Start of Block
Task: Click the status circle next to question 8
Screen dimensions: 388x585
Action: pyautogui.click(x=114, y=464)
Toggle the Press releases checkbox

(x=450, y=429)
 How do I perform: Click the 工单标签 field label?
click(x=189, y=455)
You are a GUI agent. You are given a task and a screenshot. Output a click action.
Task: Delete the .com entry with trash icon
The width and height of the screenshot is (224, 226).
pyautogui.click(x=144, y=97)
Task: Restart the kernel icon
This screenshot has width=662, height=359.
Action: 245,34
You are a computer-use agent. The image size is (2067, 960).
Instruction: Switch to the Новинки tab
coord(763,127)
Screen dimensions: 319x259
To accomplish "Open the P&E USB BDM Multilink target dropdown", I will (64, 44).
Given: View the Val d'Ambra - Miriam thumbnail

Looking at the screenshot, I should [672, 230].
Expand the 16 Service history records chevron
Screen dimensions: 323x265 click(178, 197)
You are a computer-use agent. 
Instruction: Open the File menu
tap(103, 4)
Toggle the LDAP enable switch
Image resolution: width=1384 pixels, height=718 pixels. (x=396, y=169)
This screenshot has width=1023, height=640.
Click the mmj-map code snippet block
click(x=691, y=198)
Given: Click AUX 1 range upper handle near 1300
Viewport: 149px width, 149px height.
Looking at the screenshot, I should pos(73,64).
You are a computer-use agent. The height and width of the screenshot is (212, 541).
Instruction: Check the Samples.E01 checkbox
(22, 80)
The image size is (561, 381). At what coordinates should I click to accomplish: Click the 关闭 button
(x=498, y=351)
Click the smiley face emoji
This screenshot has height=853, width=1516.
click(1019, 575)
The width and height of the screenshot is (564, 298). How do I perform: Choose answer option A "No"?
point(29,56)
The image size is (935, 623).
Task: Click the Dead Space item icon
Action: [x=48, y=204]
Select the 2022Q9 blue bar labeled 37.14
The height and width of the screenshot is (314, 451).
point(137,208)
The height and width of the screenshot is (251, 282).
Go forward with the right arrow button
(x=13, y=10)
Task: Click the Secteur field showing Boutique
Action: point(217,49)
End of Block
• **What is required**: The records above must be transcribed line for line, exactly.

• **The completed task**:
Task: Click the status circle next to question 8
Screen dimensions: 388x585
Action: pyautogui.click(x=114, y=464)
Toggle the Press releases checkbox

(x=450, y=429)
 How do I perform: Click the 工单标签 field label?
click(x=189, y=455)
You are a GUI agent. You are given a task and a screenshot. Output a click action.
Task: Delete the .com entry with trash icon
The width and height of the screenshot is (224, 226).
pyautogui.click(x=144, y=97)
Task: Restart the kernel icon
This screenshot has width=662, height=359.
Action: 245,34
You are a computer-use agent. The image size is (2067, 960).
Instruction: Switch to the Новинки tab
coord(763,127)
Screen dimensions: 319x259
To accomplish "Open the P&E USB BDM Multilink target dropdown", I will (64, 44).
Given: View the Val d'Ambra - Miriam thumbnail

Looking at the screenshot, I should [672, 230].
Expand the 16 Service history records chevron
Screen dimensions: 323x265 click(178, 197)
You are a computer-use agent. 
Instruction: Open the File menu
tap(103, 4)
Toggle the LDAP enable switch
Image resolution: width=1384 pixels, height=718 pixels. (x=396, y=169)
This screenshot has width=1023, height=640.
Click the mmj-map code snippet block
click(x=691, y=198)
Given: Click AUX 1 range upper handle near 1300
Viewport: 149px width, 149px height.
Looking at the screenshot, I should pos(73,64).
You are a computer-use agent. The height and width of the screenshot is (212, 541).
Instruction: Check the Samples.E01 checkbox
(22, 80)
The image size is (561, 381). At what coordinates should I click to accomplish: Click the 关闭 button
(x=498, y=351)
Click the smiley face emoji
This screenshot has height=853, width=1516.
click(1019, 575)
The width and height of the screenshot is (564, 298). How do I perform: Choose answer option A "No"?
point(29,56)
The image size is (935, 623).
Task: Click the Dead Space item icon
Action: [x=48, y=204]
Select the 2022Q9 blue bar labeled 37.14
The height and width of the screenshot is (314, 451).
point(137,208)
The height and width of the screenshot is (251, 282).
Go forward with the right arrow button
(x=13, y=10)
Task: Click the Secteur field showing Boutique
Action: point(217,49)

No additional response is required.